As explained earlier, a country’s export i.e., sales of goods to resident of another country, are a source of reserves. Similarly, a country’s imports i.e. , purchases of goods from another country are a use of reserves
Thus, they enter on the credit and the debit side of the BoP account respectively.

Trade in Services

Trade in services consists of payments and receipts on account of interest, dividend, professional services, income on assets like patents and copyrights, tourism, transport, insurance, income from other physical property, banking and other financial services, consultancy services and other factor services involving residents of two countries.

Transfer Payments

Transfer payments include all unilateral transfers, i.e., transfers without any corresponding exchange of goods and services. Examples are remittances and gifts to friends and relatives, private donations, scholarships, inter-governmental aids and grants, and pension.

The Capital Account

The capital account records movements on account of international purchase or sale of assets.
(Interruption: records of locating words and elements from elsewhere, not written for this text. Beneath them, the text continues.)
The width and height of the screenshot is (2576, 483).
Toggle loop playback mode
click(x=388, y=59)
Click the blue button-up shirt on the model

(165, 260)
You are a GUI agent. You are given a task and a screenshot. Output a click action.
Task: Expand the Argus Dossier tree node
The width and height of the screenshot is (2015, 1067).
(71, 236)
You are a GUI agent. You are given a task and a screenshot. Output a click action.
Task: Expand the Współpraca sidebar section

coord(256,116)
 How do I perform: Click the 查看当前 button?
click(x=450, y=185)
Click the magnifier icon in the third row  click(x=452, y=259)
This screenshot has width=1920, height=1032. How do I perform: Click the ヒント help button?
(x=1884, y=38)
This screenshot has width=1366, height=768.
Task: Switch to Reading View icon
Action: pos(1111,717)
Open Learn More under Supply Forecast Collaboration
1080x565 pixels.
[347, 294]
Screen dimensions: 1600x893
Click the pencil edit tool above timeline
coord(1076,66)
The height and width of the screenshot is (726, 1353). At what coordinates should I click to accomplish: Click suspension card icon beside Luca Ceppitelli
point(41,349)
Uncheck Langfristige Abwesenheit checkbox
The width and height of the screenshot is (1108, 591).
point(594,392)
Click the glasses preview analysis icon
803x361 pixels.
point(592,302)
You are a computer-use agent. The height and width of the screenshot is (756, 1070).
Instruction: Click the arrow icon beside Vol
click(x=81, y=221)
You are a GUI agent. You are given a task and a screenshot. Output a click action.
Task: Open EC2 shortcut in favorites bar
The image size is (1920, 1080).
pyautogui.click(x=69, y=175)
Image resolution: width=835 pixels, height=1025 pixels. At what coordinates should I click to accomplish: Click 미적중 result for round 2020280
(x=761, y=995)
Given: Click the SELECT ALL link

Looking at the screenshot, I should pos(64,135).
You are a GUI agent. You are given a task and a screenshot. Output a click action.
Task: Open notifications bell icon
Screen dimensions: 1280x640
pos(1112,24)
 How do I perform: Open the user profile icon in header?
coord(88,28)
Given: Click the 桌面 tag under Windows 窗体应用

Assets include any form in which wealth may be held – money held as cash or in the form of bank deposits, shares, debentures, other debt instruments, real estate, land, factories, antiques, etc.
Any purchase of a foreign asset by a resident is entered as a debit item in that country’s BoP account, while any purchase by a foreign resident of a domestic asset is recorded as a credit item.

Official Reserves

Official reserves include gold, reserves of convertible foreign currencies; SDR’s and balances with the IMF, which is the means of international payment.
Foreign currencies may be held in the form of balances with foreign central banks, or as foreign government securities.
The official reserves account reflects the amount of these ‘means of international payment’ acquired or lost during the period for which the BoP account is constructed.